◆ **GOAL**:
Copy out verbatim the part of the data that opens with the line containing "Task: Expand the More Actions dropdown" and runs through the end of the data, both ends included.

◆ **DATA SHOWN**:
++++++++

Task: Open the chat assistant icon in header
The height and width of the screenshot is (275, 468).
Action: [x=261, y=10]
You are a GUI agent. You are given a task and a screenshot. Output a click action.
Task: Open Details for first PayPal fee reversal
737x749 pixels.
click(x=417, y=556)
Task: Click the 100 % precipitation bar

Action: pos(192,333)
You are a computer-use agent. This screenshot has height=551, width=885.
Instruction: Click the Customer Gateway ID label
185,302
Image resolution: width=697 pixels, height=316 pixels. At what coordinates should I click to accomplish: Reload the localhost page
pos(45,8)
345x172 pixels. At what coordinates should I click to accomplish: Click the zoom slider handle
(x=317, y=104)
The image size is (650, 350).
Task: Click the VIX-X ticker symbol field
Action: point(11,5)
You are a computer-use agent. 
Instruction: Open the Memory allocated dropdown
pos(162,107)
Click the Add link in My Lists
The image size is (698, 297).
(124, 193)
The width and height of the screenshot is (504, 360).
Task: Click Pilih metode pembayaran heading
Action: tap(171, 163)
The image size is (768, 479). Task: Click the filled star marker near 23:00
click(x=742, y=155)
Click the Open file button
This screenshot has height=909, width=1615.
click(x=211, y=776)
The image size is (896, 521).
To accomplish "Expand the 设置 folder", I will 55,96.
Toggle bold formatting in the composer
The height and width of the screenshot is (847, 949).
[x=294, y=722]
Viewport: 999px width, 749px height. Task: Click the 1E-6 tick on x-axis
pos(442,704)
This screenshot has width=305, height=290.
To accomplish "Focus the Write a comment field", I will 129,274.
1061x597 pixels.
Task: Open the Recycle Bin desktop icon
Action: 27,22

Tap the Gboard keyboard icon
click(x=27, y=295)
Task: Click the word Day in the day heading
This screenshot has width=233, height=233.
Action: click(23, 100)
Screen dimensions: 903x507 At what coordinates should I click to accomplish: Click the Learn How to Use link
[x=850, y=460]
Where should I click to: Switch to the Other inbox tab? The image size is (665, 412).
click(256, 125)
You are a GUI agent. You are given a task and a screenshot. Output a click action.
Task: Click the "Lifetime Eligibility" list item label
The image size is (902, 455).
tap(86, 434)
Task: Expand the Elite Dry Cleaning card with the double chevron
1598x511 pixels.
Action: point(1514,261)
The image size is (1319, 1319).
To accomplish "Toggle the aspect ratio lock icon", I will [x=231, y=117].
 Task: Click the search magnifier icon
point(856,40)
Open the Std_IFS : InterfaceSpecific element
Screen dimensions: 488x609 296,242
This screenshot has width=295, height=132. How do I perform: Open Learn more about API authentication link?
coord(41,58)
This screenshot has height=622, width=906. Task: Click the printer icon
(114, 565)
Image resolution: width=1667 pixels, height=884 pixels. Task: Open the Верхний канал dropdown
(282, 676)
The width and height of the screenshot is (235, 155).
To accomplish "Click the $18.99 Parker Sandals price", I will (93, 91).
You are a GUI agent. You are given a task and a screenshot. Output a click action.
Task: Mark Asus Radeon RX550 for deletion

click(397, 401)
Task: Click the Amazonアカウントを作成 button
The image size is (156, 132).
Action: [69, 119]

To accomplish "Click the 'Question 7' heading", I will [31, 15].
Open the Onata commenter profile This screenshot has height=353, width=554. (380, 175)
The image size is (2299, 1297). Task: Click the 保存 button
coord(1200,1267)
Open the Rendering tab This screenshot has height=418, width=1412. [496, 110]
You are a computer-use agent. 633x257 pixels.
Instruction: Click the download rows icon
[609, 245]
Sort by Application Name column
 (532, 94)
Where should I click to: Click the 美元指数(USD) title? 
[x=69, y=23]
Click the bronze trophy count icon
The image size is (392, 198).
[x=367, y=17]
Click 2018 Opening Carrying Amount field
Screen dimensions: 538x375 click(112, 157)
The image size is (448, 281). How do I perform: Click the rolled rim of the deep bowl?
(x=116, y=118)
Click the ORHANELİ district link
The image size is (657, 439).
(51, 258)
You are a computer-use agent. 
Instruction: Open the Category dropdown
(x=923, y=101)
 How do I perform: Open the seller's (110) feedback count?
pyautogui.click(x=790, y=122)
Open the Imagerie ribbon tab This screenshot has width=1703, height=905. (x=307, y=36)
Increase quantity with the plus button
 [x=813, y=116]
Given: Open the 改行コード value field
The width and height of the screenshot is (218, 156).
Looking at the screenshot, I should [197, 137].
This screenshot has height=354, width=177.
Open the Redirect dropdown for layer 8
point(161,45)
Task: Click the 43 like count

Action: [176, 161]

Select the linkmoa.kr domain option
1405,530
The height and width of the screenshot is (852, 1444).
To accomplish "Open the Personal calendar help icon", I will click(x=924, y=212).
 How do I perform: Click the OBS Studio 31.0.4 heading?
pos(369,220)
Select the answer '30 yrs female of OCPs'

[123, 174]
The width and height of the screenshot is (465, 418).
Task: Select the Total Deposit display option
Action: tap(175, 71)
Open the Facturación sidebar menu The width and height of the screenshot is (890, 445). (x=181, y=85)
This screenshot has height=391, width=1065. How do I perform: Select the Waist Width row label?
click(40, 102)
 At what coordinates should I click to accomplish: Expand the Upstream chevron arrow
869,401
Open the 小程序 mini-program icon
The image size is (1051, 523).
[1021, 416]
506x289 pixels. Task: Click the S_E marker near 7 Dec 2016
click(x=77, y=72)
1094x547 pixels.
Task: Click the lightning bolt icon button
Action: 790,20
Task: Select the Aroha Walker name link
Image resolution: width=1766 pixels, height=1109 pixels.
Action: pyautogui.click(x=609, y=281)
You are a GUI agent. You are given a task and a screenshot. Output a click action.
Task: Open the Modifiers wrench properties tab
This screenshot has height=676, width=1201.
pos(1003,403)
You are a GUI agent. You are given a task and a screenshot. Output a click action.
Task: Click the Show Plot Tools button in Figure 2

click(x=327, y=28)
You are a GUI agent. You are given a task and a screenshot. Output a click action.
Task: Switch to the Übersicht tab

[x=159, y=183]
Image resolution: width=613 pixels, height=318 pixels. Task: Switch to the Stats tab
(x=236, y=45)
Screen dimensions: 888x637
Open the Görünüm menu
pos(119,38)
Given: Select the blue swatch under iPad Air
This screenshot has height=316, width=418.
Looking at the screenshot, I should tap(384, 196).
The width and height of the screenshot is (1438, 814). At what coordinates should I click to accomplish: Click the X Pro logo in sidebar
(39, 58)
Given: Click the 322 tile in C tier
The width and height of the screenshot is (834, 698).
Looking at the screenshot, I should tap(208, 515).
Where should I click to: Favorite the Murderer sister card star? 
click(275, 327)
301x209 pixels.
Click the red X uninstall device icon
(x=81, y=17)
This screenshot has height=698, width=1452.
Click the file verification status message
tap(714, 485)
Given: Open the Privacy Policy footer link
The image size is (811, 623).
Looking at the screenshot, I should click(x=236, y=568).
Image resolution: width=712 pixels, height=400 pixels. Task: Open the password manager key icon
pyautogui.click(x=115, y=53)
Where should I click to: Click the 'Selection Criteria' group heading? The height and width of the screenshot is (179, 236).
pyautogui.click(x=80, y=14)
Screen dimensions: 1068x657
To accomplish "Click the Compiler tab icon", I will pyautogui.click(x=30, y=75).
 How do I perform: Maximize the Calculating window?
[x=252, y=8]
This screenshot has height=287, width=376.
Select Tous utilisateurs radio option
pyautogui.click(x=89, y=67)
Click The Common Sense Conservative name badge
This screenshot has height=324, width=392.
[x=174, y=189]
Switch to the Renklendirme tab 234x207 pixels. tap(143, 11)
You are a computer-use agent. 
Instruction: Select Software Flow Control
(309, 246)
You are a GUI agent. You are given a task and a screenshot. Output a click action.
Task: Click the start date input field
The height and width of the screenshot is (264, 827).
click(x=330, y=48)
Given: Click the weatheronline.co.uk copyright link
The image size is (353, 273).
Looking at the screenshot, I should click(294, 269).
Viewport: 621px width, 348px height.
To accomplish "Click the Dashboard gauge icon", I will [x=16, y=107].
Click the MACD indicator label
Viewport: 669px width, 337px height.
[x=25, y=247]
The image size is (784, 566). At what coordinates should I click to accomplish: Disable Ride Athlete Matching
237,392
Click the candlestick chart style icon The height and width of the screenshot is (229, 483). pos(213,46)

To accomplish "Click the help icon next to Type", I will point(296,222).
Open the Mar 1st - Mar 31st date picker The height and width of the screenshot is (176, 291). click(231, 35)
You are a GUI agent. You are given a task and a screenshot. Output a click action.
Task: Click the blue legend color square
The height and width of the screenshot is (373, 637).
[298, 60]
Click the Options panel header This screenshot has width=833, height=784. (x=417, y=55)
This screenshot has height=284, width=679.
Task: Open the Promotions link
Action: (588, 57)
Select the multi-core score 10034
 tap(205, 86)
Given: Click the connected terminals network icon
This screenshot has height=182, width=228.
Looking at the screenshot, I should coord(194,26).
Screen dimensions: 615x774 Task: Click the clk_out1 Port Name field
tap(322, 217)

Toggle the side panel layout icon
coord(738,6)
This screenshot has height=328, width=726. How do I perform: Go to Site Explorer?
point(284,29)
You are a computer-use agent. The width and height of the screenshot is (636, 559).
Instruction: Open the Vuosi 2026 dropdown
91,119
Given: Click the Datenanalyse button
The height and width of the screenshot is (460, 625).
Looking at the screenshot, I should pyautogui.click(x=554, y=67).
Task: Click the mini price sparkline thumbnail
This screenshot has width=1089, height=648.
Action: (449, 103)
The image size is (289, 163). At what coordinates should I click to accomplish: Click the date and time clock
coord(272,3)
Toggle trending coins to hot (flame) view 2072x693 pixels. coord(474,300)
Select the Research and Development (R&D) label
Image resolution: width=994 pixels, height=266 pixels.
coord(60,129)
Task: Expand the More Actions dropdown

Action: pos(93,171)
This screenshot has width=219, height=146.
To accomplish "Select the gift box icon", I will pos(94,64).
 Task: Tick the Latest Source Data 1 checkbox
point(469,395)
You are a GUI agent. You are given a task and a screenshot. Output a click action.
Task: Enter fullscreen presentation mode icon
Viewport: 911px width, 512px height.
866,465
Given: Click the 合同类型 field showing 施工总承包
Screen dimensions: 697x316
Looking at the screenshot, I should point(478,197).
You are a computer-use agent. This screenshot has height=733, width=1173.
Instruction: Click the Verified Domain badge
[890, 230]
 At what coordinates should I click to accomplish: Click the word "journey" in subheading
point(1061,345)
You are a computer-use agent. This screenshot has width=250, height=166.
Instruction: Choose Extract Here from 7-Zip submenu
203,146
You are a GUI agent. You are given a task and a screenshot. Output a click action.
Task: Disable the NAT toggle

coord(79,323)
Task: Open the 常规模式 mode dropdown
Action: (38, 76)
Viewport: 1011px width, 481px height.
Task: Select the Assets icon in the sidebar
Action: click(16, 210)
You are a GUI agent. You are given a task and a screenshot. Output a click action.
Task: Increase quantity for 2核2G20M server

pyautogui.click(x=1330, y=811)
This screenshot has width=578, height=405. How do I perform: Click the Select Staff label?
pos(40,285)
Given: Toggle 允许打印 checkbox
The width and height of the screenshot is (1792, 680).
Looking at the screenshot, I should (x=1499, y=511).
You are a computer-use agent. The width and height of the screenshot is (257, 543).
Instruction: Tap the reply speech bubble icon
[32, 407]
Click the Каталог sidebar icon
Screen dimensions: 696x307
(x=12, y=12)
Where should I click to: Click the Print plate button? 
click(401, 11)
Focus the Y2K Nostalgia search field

++++++++

◆ **EXPECTED ANSWER**:
Task: Expand the More Actions dropdown

Action: pos(93,171)
This screenshot has width=219, height=146.
To accomplish "Select the gift box icon", I will pos(94,64).
 Task: Tick the Latest Source Data 1 checkbox
point(469,395)
You are a GUI agent. You are given a task and a screenshot. Output a click action.
Task: Enter fullscreen presentation mode icon
Viewport: 911px width, 512px height.
866,465
Given: Click the 合同类型 field showing 施工总承包
Screen dimensions: 697x316
Looking at the screenshot, I should point(478,197).
You are a computer-use agent. This screenshot has height=733, width=1173.
Instruction: Click the Verified Domain badge
[890, 230]
 At what coordinates should I click to accomplish: Click the word "journey" in subheading
point(1061,345)
You are a computer-use agent. This screenshot has width=250, height=166.
Instruction: Choose Extract Here from 7-Zip submenu
203,146
You are a GUI agent. You are given a task and a screenshot. Output a click action.
Task: Disable the NAT toggle

coord(79,323)
Task: Open the 常规模式 mode dropdown
Action: (38, 76)
Viewport: 1011px width, 481px height.
Task: Select the Assets icon in the sidebar
Action: click(16, 210)
You are a GUI agent. You are given a task and a screenshot. Output a click action.
Task: Increase quantity for 2核2G20M server

pyautogui.click(x=1330, y=811)
This screenshot has width=578, height=405. How do I perform: Click the Select Staff label?
pos(40,285)
Given: Toggle 允许打印 checkbox
The width and height of the screenshot is (1792, 680).
Looking at the screenshot, I should (x=1499, y=511).
You are a computer-use agent. The width and height of the screenshot is (257, 543).
Instruction: Tap the reply speech bubble icon
[32, 407]
Click the Каталог sidebar icon
Screen dimensions: 696x307
(x=12, y=12)
Where should I click to: Click the Print plate button? 
click(401, 11)
Focus the Y2K Nostalgia search field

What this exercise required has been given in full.